» **BRIEF**
Can you format every line of the listing below as a Markdown table with the columns "Row" and "Line," skipping any blank lines and leaving the pictures out?
————
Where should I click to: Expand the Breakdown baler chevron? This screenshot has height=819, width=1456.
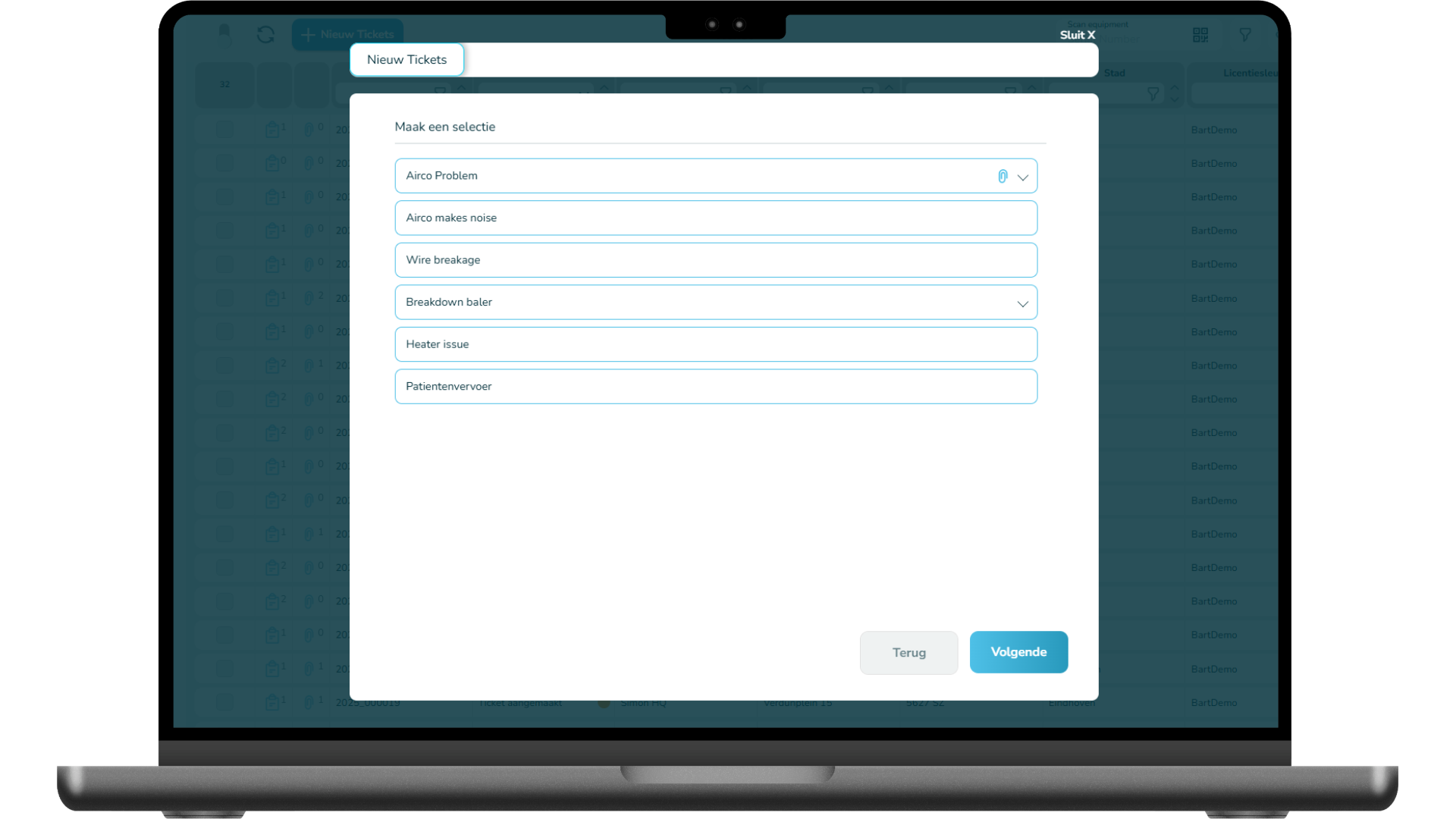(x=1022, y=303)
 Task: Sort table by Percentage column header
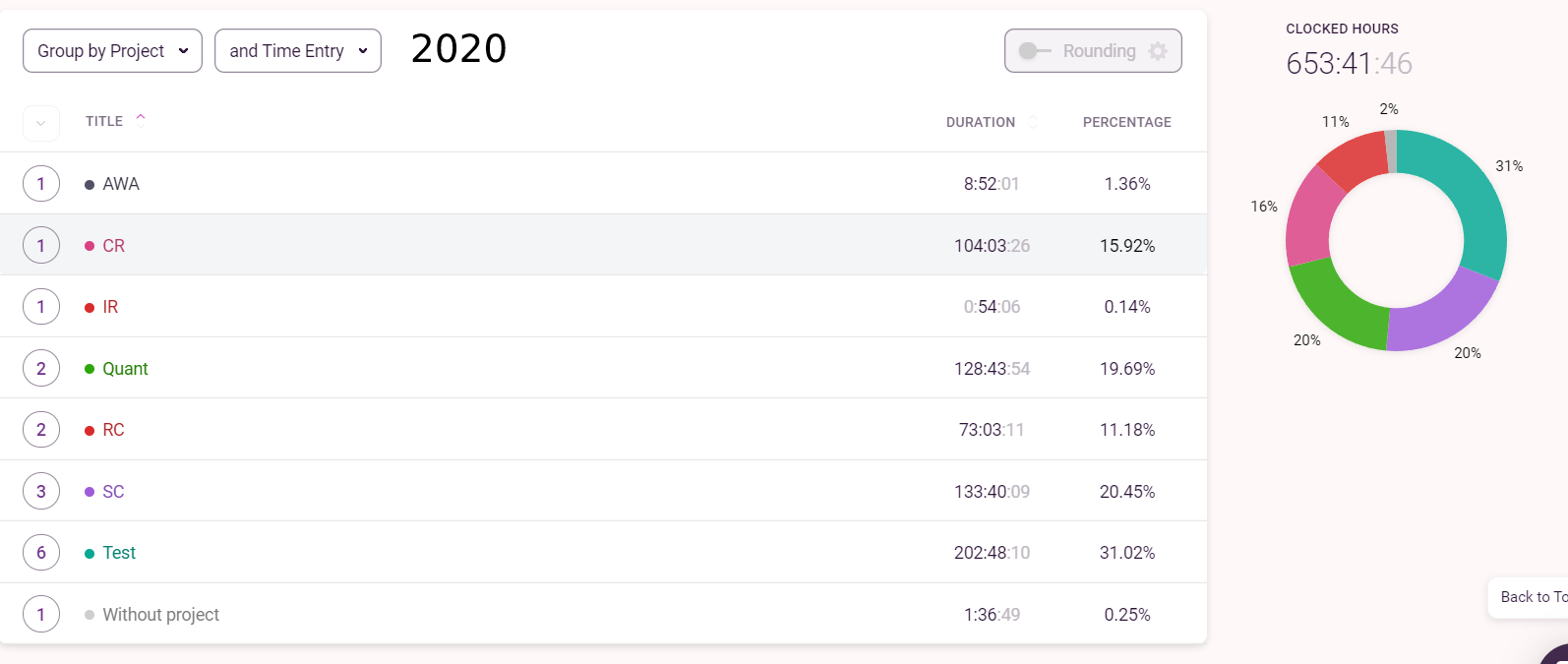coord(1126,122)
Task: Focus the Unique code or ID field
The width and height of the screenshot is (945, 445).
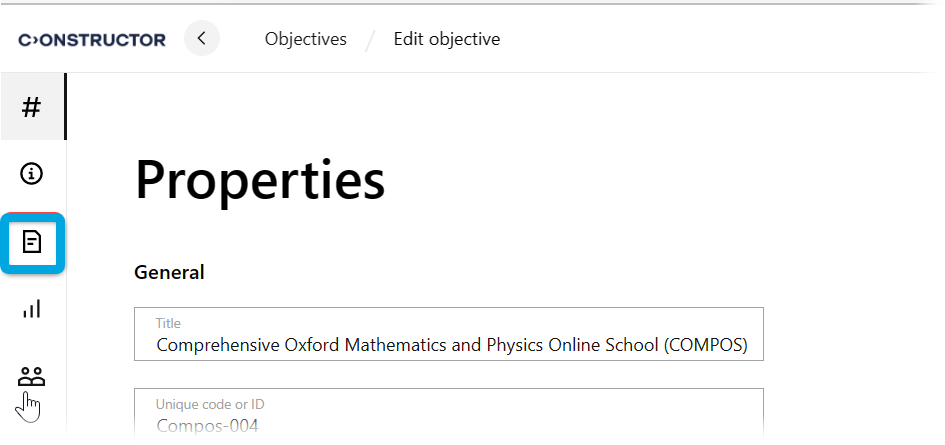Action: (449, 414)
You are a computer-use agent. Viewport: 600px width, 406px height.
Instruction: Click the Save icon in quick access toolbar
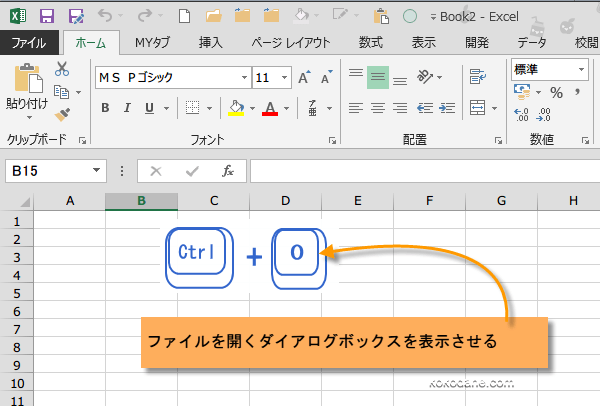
————
» **SOLUTION FOR THIS EXERCISE**
| Row | Line |
|---|---|
| 1 | Where should I click to: Expand the Breakdown baler chevron? This screenshot has height=819, width=1456. |
| 2 | (x=1022, y=303) |
| 3 |  Task: Sort table by Percentage column header |
| 4 | coord(1126,122) |
| 5 | Task: Focus the Unique code or ID field |
| 6 | The width and height of the screenshot is (945, 445). |
| 7 | Action: (449, 414) |
| 8 | You are a computer-use agent. Viewport: 600px width, 406px height. |
| 9 | Instruction: Click the Save icon in quick access toolbar |